Un rapport de Simone Santerre, INSPQ, disponible en ligne.

Résumé:

Le présent document est le fruit d’une collaboration entre l’Équipe-conseil en éthique et l’unité Habitudes de vie de l’Institut national de santé publique du Québec (INSPQ), visant à évaluer les enjeux éthiques de la taxation des boissons sucrées comme stratégie pour prévenir la surconsommation de ces boissons. La taxation fait partie d’un portefeuille d’actions envisagées pour la prévention de l’obésité et la promotion des saines habitudes de vie au Québec.

Actuellement, la prévalence élevée du surpoids et des maladies chroniques qui y sont associées compromet la santé des Québécois, en plus de générer des coûts économiques et sociaux importants. La consommation régulière de boissons sucrées étant comprise comme un facteur déterminant dans le développement de l’obésité, du diabète de type 2 et de la carie dentaire, la réduction de la consommation de ces boissons est envisagée comme une piste d’action à considérer au Québec.

La taxation des boissons sucrées est recommandée par l’Organisation mondiale de la Santé (OMS), notamment car il s’agit du moyen le moins coûteux de réduire la consommation de ces boissons. Dans la littérature, la taxe figure parmi les mesures les plus rapides et les plus efficaces à instaurer dans la lutte contre les maladies chroniques et l’obésité.

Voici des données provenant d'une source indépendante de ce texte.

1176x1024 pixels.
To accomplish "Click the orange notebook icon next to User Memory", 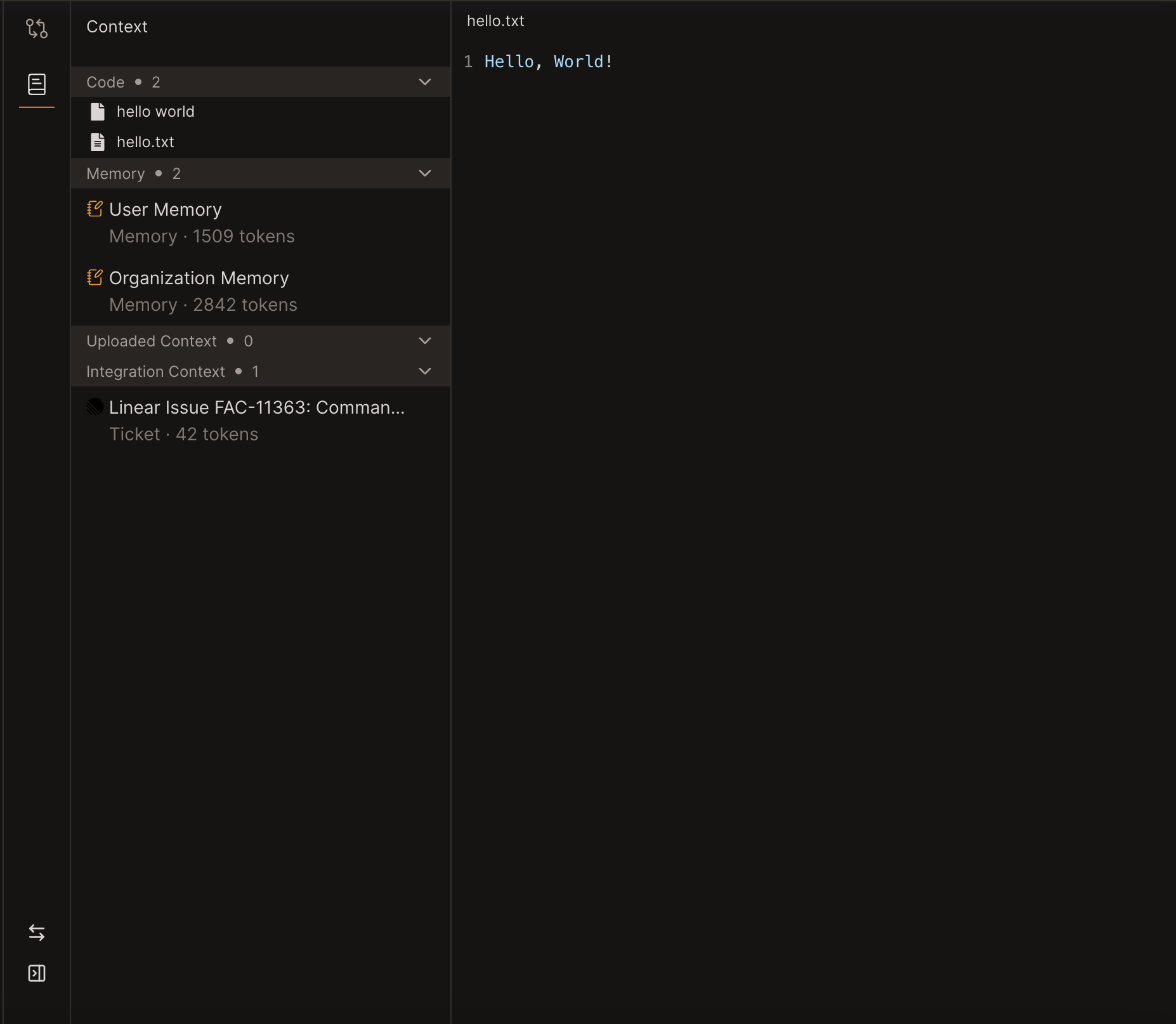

Bien que motivée par l’amélioration de la santé de la population, l’imposition d’une taxe représenterait cependant une contrainte sur la liberté de choix car elle irait inévitablement à l’encontre du gré d’une partie de la population concernée par la mesure. L’imposition d’une telle taxe sur certains produits pourrait être perçue comme étant paternaliste mais pousserait également les consommateurs à être plus critiques dans leur choix de consommation.

Une taxe à taux fixe impose toutefois par défaut un fardeau plus lourd chez les moins nantis. Le caractère inéquitable de la mesure semble donc aller à l’encontre de la mission du gouvernement de réduire les inégalités sociales en santé. Or, cet effet indésirable semble potentiellement compensé par le fait que les plus grands consommateurs de boissons sucrées, une minorité surreprésentée dans les sous-groupes socioéconomiques les plus vulnérables de la population (c’est-à-dire les jeunes de moins de 25 ans, les personnes à faible revenu disponible, les personnes à faible niveau d’éducation et les peuples autochtones), auraient le plus à gagner en termes de bienfaits pour la santé.

Des solutions efficaces sont toutefois proposées dans la littérature pour pallier aux possibles effets négatifs de la taxe. Entre autres, il est suggéré d’utiliser une partie des revenus générés par la taxe pour réduire le prix de vente d’aliments sains, afin d’en favoriser la consommation. La subvention de fruits et légumes frais est en effet conseillée comme complément d’action équitable pour l’amélioration de l’alimentation au sein de la population, en plus de contribuer à la lutte contre l’obésité et les maladies chroniques qui y sont associées.